# [WORK ITEM]
Every line from the one with "Image resolution: width=1024" to the end of the listing, and nothing else, is to be printed exactly; please leave the pictures out.

----------------------------------------

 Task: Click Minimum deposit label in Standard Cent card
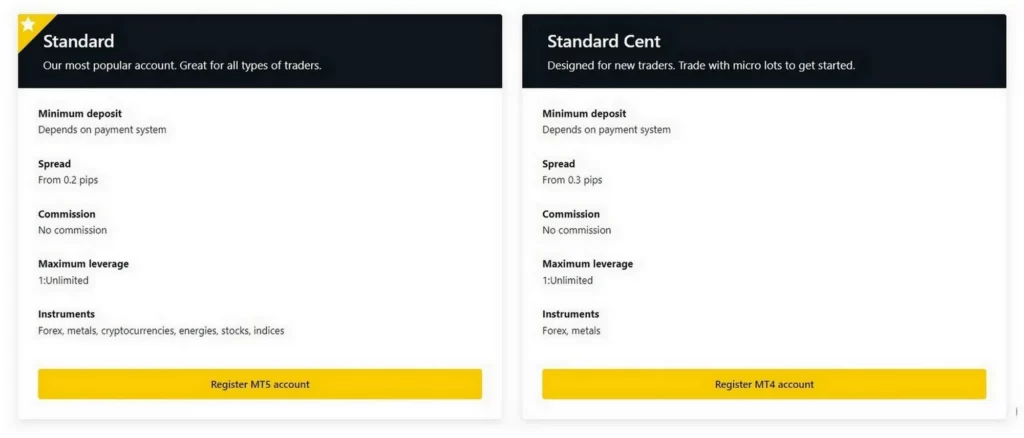pos(584,114)
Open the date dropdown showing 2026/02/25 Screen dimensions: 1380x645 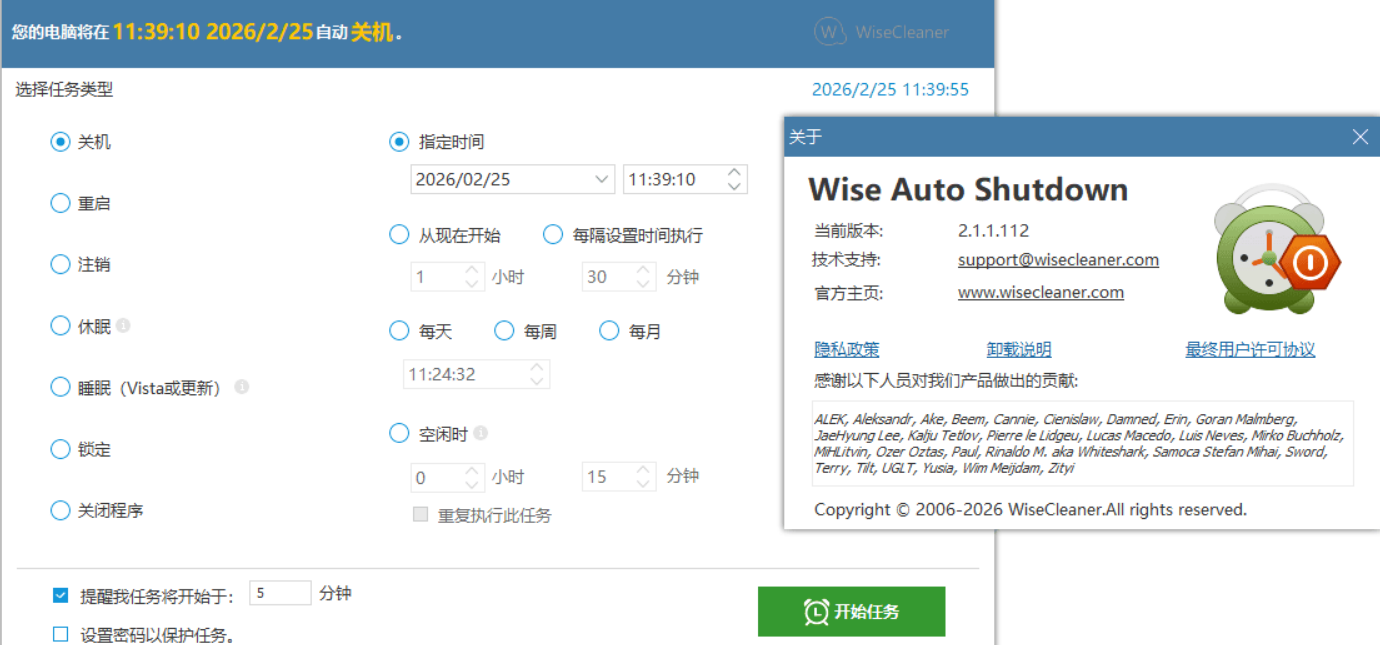(602, 180)
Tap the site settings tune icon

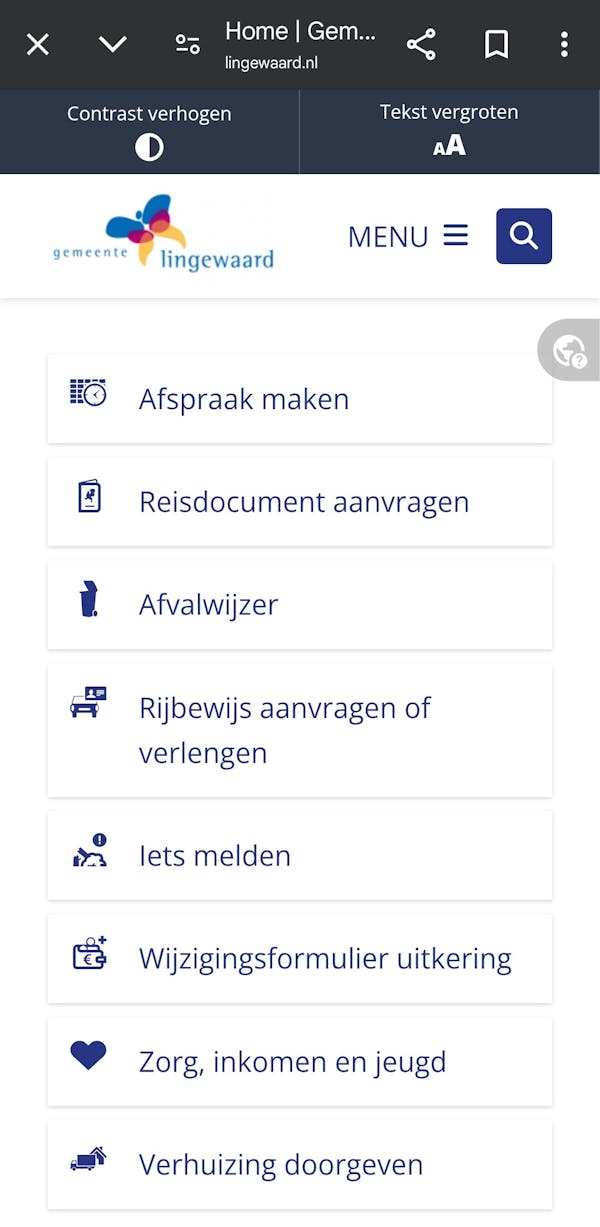click(187, 44)
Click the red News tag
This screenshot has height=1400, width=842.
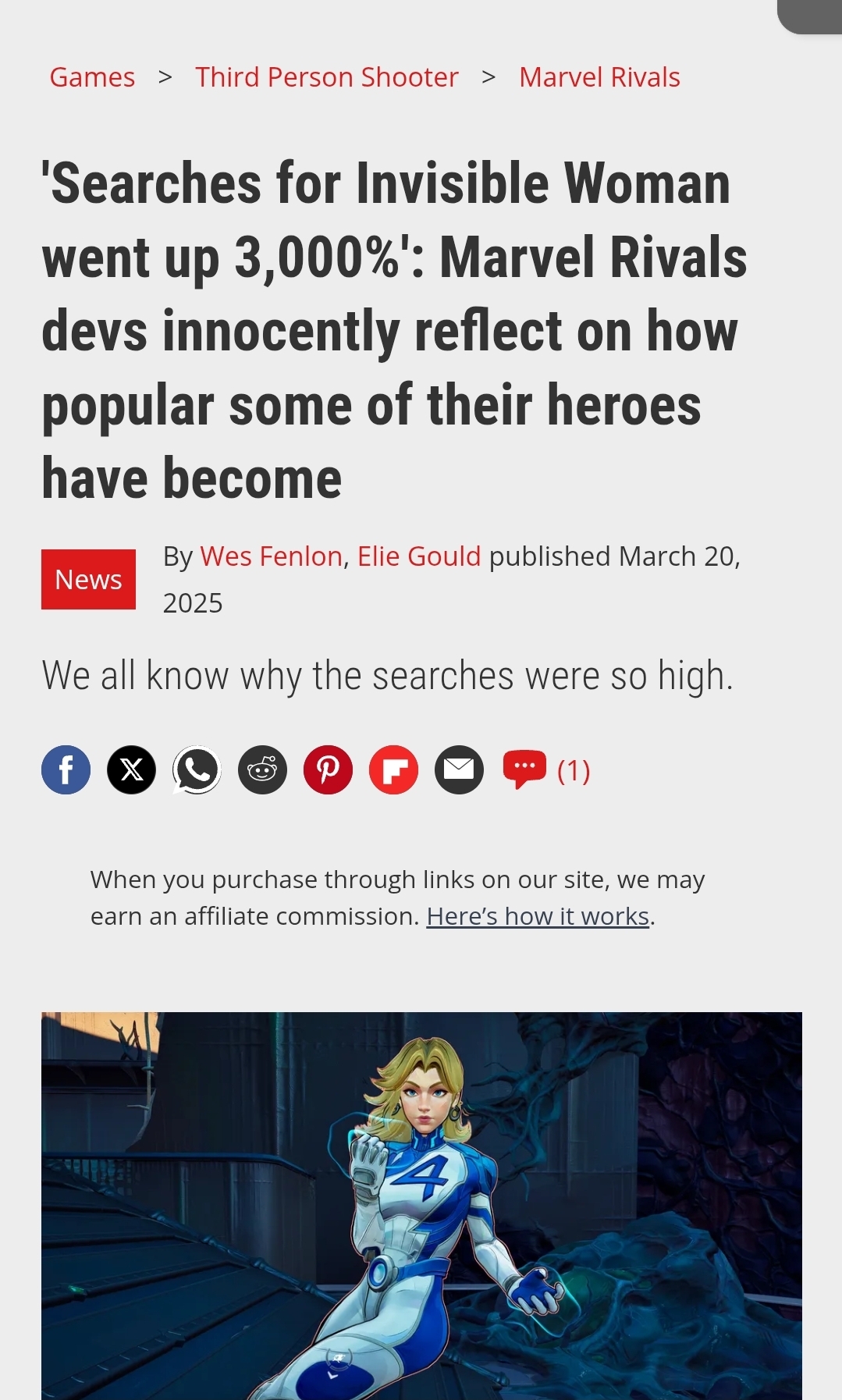[x=88, y=579]
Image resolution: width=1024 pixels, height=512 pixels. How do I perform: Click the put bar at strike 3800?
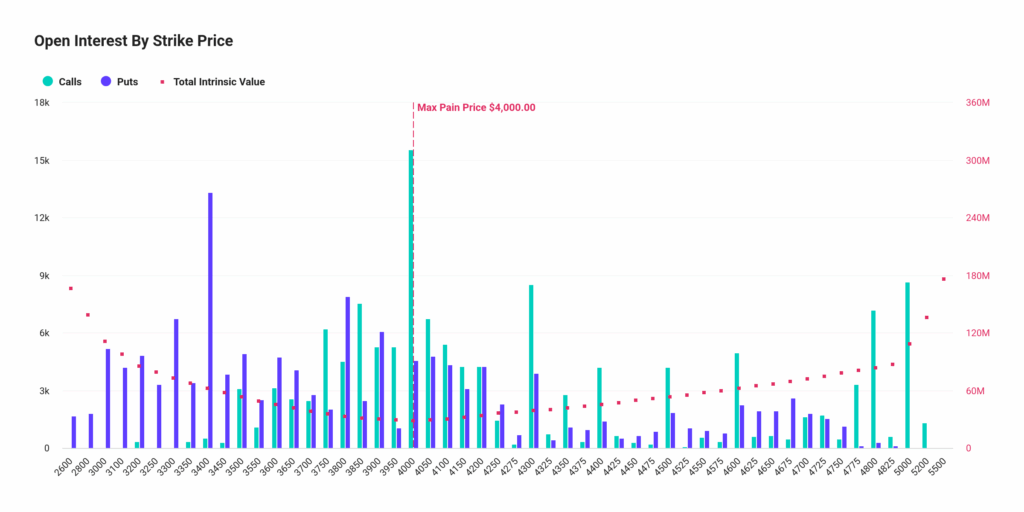pyautogui.click(x=347, y=373)
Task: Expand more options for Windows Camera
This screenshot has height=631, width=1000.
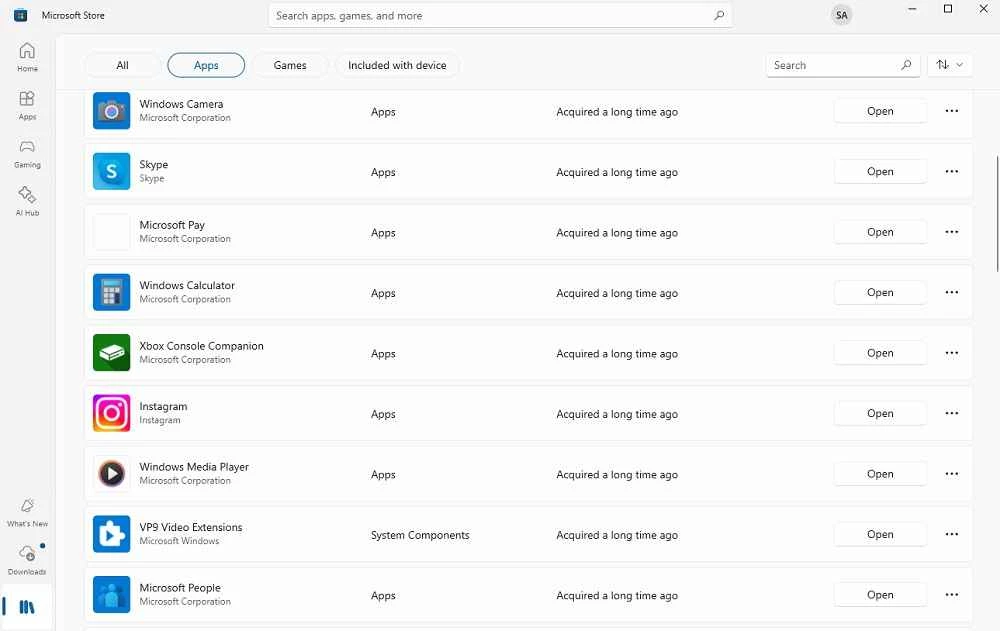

----------------------------------------

# [ANSWER SECTION]
Image resolution: width=1024 pixels, height=512 pixels. How do I perform: Click the put bar at strike 3800?
pyautogui.click(x=347, y=373)
Task: Expand more options for Windows Camera
This screenshot has height=631, width=1000.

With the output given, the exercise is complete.